Returning from that trip, I started looking into something I had seen in passing on various blogs or websites of other wheelchair users – a wheel that could supposedly cover “all terrains” – a FreeWheel. The FreeWheel could be clipped onto most wheelchairs, lift up the two small front caster wheels that cause much of the issue with traversing rough or loose terrain, and help the wheelchair more easily move around in those environments. However, Colten’s special footplate that allowed him to raise and lower it to more easily get in and out of his chair independently, would not accommodate the FreeWheel. It was too long front to back for the attachment system to fit.
At the end of May I called Binson’s and asked them to do an assessment on the wheelchair so we could get the footplate replaced to accommodate a FreeWheel. We didn’t know if they would simply replace it, have us pay for it, or if insurance would cover this. But we had to find out, since there seemed to be no other off-road options that we could find.
I wish the story went really quickly from here and I could tell you that Binson’s came right out, got everything written up, and we had a new footplate within months. However. Wheelchair. Insurance. Missing orders. Coronavirus. All of this sends our story that started in May of 2019, through July of 2020…. So you can either read what happened next or skip down to “TODAY”…
JUNE 10, 2019
Fortunately, Binsons was fairly quick to get their Adaptive Physical Therapist to our house and assess the chair, also doing some minor cleanup maintenance on it. When he came out on June 10, 2019, he wrote up orders for full maintenance – apparently this is something that a wheelchair can get about every three years (who knew?! not us!) – including new wheels and a new footplate. He said he had to dig a bit more about the footplate and see what Ki (the wheelchair brand) could do for a replacement given the customization of Colten’s chair… when he first got his wheelchair, he used KAFOs and twister cables, which added bulk on the outside of his legs and when his chair was made, they flared it out a bit at the knee bend to accommodate that extra room needed. So it wasn’t a straight-up, off-the floor easy fit to go back and put a new footplate in. Off the APT went with his orders and investigations…

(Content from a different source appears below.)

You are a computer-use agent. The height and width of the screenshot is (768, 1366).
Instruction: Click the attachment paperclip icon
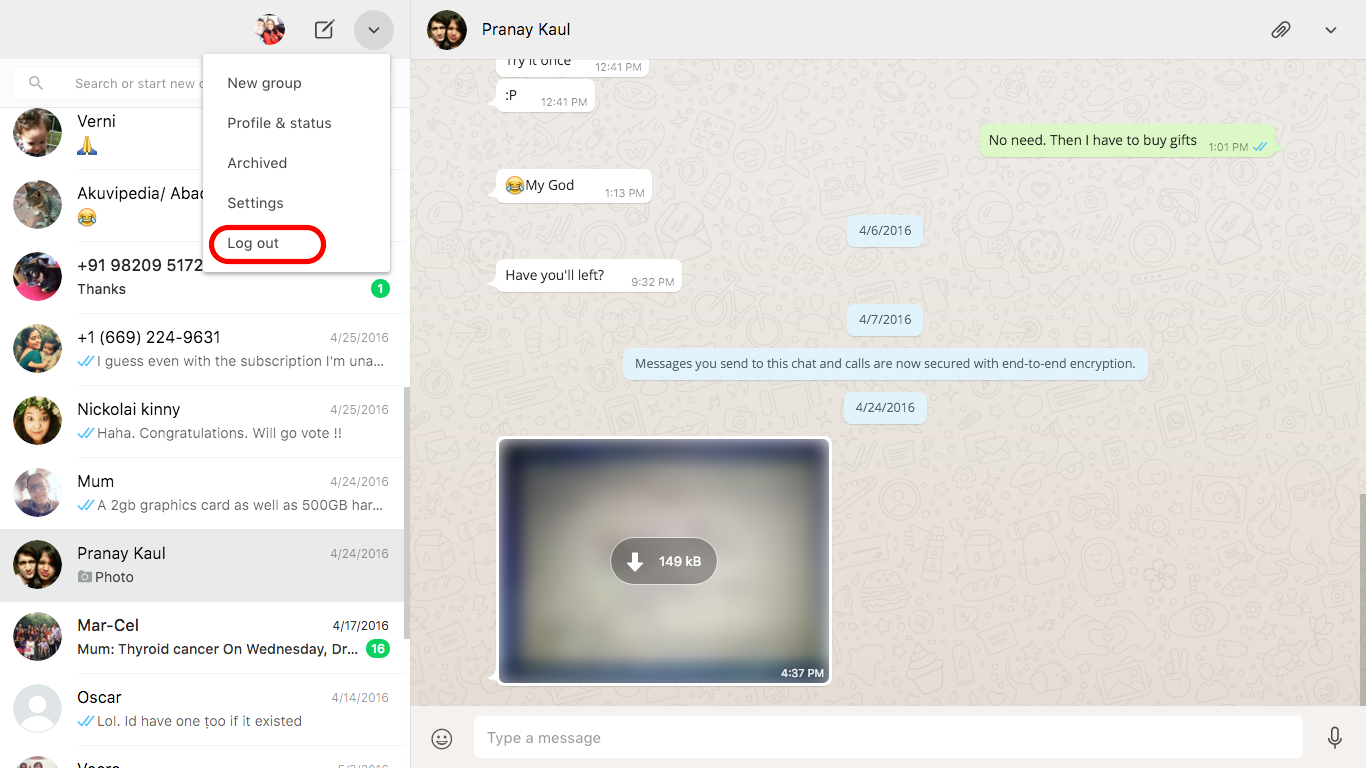pos(1281,30)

Thinking that was all in on track, I turned my attention to the FreeWheel and started looking at who sold it, how much, etc… Okay, $600. Not outrageous for the ability to move around easier, but $600. Not a chunk of money we have laying around for something we aren’t quite sure how often will get used. Although we did realize that this $600 was a long-term use product, as it should fit every wheelchair he ever has unless from here on out – so definitely worth the investment! Either way, I started asking around, seeking out special needs grants, and submitted about five or six applications to various organizations at the end of June.
One of those organizations I submitted a grant application to was GoHawkeye [ https://gohawkeye.org ], whose tagline is TRAVEL, ADVENTURE, FUNDRAISING. They have an “Enabling Grant” that is open to adaptive individuals and organizations in the United States. It helps provide outdoor sports equipment and sports experience grants. In amazing timing, their grant cycle ends June 30 and Dec 31 each year; they do two focused efforts on providing grants each year. I submitted our application just in time to be considered for the June 30th deadline!
JULY 17, 2019
We got an email from Hawkeye himself, awarding Colten a grant that would cover the full cost of the FreeWheel! He suggested we use Living Spinal as our vendor so we got in touch right away with them. Once they sent us an invoice by the end of July, Hawkeye paid that for us and the order was on its way.
AUGUST 5, 2019
The FreeWheel arrived! Colten was so excited, which made me so much more excited! We had talked about how this would be easier on grass, at playgrounds, and while camping and he was looking forward to this addition to his wheels.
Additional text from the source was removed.